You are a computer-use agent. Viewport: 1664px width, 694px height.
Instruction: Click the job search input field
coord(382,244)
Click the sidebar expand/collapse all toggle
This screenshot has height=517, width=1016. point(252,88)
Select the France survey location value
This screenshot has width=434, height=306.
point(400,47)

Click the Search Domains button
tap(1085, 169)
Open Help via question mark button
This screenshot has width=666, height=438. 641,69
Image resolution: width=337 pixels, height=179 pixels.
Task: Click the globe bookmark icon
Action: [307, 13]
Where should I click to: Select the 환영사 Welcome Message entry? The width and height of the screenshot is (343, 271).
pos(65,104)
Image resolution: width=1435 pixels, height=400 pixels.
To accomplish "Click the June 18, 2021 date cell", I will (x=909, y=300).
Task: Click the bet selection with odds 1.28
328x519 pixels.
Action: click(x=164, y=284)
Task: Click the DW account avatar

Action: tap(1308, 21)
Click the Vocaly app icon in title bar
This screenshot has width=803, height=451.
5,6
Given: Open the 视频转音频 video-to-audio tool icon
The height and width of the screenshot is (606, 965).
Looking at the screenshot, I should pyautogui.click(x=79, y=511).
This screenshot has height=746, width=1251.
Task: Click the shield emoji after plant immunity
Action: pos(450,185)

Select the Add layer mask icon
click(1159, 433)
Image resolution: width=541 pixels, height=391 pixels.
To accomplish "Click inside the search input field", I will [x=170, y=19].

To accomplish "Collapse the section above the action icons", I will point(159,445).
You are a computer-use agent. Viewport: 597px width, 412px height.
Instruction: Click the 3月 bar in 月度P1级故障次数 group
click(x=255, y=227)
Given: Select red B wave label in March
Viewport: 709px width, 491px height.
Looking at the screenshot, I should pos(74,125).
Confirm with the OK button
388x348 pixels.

---*---

§ **What the exercise asks**
Within the data above, find the lines that contain the word "Given" and copy each of them.

§ **Response**
Given: Open the 视频转音频 video-to-audio tool icon
Given: Select red B wave label in March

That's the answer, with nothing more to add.